* BEGIN *

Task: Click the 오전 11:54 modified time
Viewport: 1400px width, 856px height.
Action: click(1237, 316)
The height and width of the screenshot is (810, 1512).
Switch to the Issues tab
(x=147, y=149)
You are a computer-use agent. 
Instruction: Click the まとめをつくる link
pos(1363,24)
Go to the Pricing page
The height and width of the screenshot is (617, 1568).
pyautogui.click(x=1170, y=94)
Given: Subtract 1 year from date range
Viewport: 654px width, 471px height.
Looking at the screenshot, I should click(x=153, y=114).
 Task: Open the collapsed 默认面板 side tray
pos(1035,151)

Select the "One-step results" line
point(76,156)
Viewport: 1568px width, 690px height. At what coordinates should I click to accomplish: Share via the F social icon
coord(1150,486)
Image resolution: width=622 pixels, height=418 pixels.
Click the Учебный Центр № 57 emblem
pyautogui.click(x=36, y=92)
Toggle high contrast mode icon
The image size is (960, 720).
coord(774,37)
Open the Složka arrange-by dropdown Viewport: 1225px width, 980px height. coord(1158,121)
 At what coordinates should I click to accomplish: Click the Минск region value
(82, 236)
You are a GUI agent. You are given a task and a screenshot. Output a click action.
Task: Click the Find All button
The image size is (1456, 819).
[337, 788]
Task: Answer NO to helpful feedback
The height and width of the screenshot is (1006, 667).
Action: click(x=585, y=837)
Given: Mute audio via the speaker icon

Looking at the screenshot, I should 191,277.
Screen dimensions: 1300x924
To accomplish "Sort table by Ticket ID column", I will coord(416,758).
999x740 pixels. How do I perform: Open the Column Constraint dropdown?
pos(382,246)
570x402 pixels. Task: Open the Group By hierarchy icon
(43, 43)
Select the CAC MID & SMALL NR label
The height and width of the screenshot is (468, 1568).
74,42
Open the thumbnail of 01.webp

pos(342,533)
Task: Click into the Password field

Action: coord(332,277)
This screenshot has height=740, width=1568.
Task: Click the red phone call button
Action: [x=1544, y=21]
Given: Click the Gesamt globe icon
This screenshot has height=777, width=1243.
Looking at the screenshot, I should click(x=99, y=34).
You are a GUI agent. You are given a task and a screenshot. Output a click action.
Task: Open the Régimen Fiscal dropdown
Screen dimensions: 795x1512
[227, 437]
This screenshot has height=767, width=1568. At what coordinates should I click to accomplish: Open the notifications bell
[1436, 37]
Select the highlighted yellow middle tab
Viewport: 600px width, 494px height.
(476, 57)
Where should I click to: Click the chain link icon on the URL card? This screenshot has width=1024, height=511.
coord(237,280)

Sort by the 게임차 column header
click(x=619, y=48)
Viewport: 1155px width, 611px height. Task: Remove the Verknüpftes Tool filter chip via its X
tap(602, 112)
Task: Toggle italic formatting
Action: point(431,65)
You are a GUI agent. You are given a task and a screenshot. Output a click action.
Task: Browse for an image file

* END *

Stated exercise: Present every line of the records above as a Markdown table with the columns Row and Line, skipping blank lines.

The output:
| Row | Line |
|---|---|
| 1 | Task: Click the 오전 11:54 modified time |
| 2 | Viewport: 1400px width, 856px height. |
| 3 | Action: click(1237, 316) |
| 4 | The height and width of the screenshot is (810, 1512). |
| 5 | Switch to the Issues tab |
| 6 | (x=147, y=149) |
| 7 | You are a computer-use agent.  |
| 8 | Instruction: Click the まとめをつくる link |
| 9 | pos(1363,24) |
| 10 | Go to the Pricing page |
| 11 | The height and width of the screenshot is (617, 1568). |
| 12 | pyautogui.click(x=1170, y=94) |
| 13 | Given: Subtract 1 year from date range |
| 14 | Viewport: 654px width, 471px height. |
| 15 | Looking at the screenshot, I should click(x=153, y=114). |
| 16 |  Task: Open the collapsed 默认面板 side tray |
| 17 | pos(1035,151) |
| 18 | Select the "One-step results" line |
| 19 | point(76,156) |
| 20 | Viewport: 1568px width, 690px height. At what coordinates should I click to accomplish: Share via the F social icon |
| 21 | coord(1150,486) |
| 22 | Image resolution: width=622 pixels, height=418 pixels. |
| 23 | Click the Учебный Центр № 57 emblem |
| 24 | pyautogui.click(x=36, y=92) |
| 25 | Toggle high contrast mode icon |
| 26 | The image size is (960, 720). |
| 27 | coord(774,37) |
| 28 | Open the Složka arrange-by dropdown Viewport: 1225px width, 980px height. coord(1158,121) |
| 29 |  At what coordinates should I click to accomplish: Click the Минск region value |
| 30 | (82, 236) |
| 31 | You are a GUI agent. You are given a task and a screenshot. Output a click action. |
| 32 | Task: Click the Find All button |
| 33 | The image size is (1456, 819). |
| 34 | [337, 788] |
| 35 | Task: Answer NO to helpful feedback |
| 36 | The height and width of the screenshot is (1006, 667). |
| 37 | Action: click(x=585, y=837) |
| 38 | Given: Mute audio via the speaker icon |
| 39 | Looking at the screenshot, I should 191,277. |
| 40 | Screen dimensions: 1300x924 |
| 41 | To accomplish "Sort table by Ticket ID column", I will coord(416,758). |
| 42 | 999x740 pixels. How do I perform: Open the Column Constraint dropdown? |
| 43 | pos(382,246) |
| 44 | 570x402 pixels. Task: Open the Group By hierarchy icon |
| 45 | (43, 43) |
| 46 | Select the CAC MID & SMALL NR label |
| 47 | The height and width of the screenshot is (468, 1568). |
| 48 | 74,42 |
| 49 | Open the thumbnail of 01.webp |
| 50 | pos(342,533) |
| 51 | Task: Click into the Password field |
| 52 | Action: coord(332,277) |
| 53 | This screenshot has height=740, width=1568. |
| 54 | Task: Click the red phone call button |
| 55 | Action: [x=1544, y=21] |
| 56 | Given: Click the Gesamt globe icon |
| 57 | This screenshot has height=777, width=1243. |
| 58 | Looking at the screenshot, I should click(x=99, y=34). |
| 59 | You are a GUI agent. You are given a task and a screenshot. Output a click action. |
| 60 | Task: Open the Régimen Fiscal dropdown |
| 61 | Screen dimensions: 795x1512 |
| 62 | [227, 437] |
| 63 | This screenshot has height=767, width=1568. At what coordinates should I click to accomplish: Open the notifications bell |
| 64 | [1436, 37] |
| 65 | Select the highlighted yellow middle tab |
| 66 | Viewport: 600px width, 494px height. |
| 67 | (476, 57) |
| 68 | Where should I click to: Click the chain link icon on the URL card? This screenshot has width=1024, height=511. |
| 69 | coord(237,280) |
| 70 | Sort by the 게임차 column header |
| 71 | click(x=619, y=48) |
| 72 | Viewport: 1155px width, 611px height. Task: Remove the Verknüpftes Tool filter chip via its X |
| 73 | tap(602, 112) |
| 74 | Task: Toggle italic formatting |
| 75 | Action: point(431,65) |
| 76 | You are a GUI agent. You are given a task and a screenshot. Output a click action. |
| 77 | Task: Browse for an image file |